-- Text segment follows --

These images are from a series of experiments in which Huang, former M.D./Ph.D. student Sean Kelly and colleagues discovered how genes orchestrate the building of the striatum—a key structure in the midbrain that enables us to evaluate information and then use it to guide actions. Malfunctions in the striatum and other parts of the human brain’s basal ganglia (of which it forms the largest part) underlie Parkinson’s disease. Anomalies in the striatum’s emergence may contribute to developmental illnesses like schizophrenia and autism.

Using an approach called genetic fate-mapping, the team reveals emerging islands of red-labeled neurons (left image), which are born around the 11th day of embryonic development. They self-assemble to form structural compartments called striosomes. On the 15th day, a parallel but functionally separate compartment within the emerging striatum, called the matrix, reaches the high point of its emergence. We see the result in the image on the right—vast areas populated with neurons ablaze with red fluorescence. The already formed striosomes, not tagged in this image, appear black.

-- Text segment concluded --
-- Source material follows --

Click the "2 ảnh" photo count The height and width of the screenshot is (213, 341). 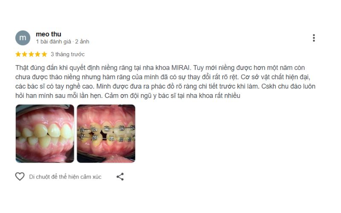(82, 41)
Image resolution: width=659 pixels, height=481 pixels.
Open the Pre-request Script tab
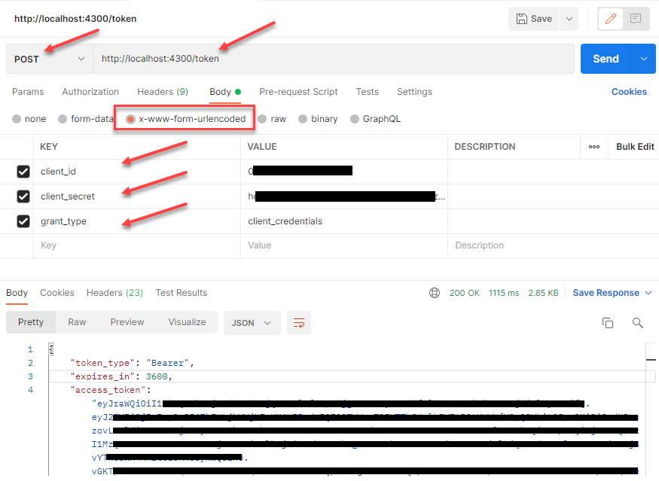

-- Source material concluded --

• **Set of tasks**
**1.** List every illness or disease that the passage on striatum development names.
**2.** For the passage on striatum development, decide whether each statement agrees with it. Answer yes or no and quote the words that settle it.
(a) The red-labeled neurons born around the 11th day of embryonic development form striosomes.
(b) The matrix reaches the high point of its emergence on the 11th day.
(c) In the image on the right, the striosomes glow with red fluorescence.
**3.** Resume the passage on striatum development, starting after its final sentence.
Nothing in the lines is needed for this work.

• **Expected outputs**
**1.** Parkinson's disease, schizophrenia, autism

**2.**
(a) Yes: "which are born around the 11th day of embryonic development. They self-assemble to form structural compartments called striosomes."
(b) No: "On the 15th day, a parallel but functionally separate compartment within the emerging striatum, called the matrix, reaches the high point of its emergence."
(c) No: "The already formed striosomes, not tagged in this image, appear black."

**3.**
These two portions of the striatum, the striosomes and matrix, perform its two main, yet separate, functions: respectively, the evaluation of information and the selection of how to act. The new research reveals that they are generated by the same progenitor cells in the embryonic brain, called radial glial cells. “Seeing how key brain structures are built,” says Huang, “offers a kind of insight into function—and malfunction in disease—that is simply not possible by reverse-engineering an already mature brain.”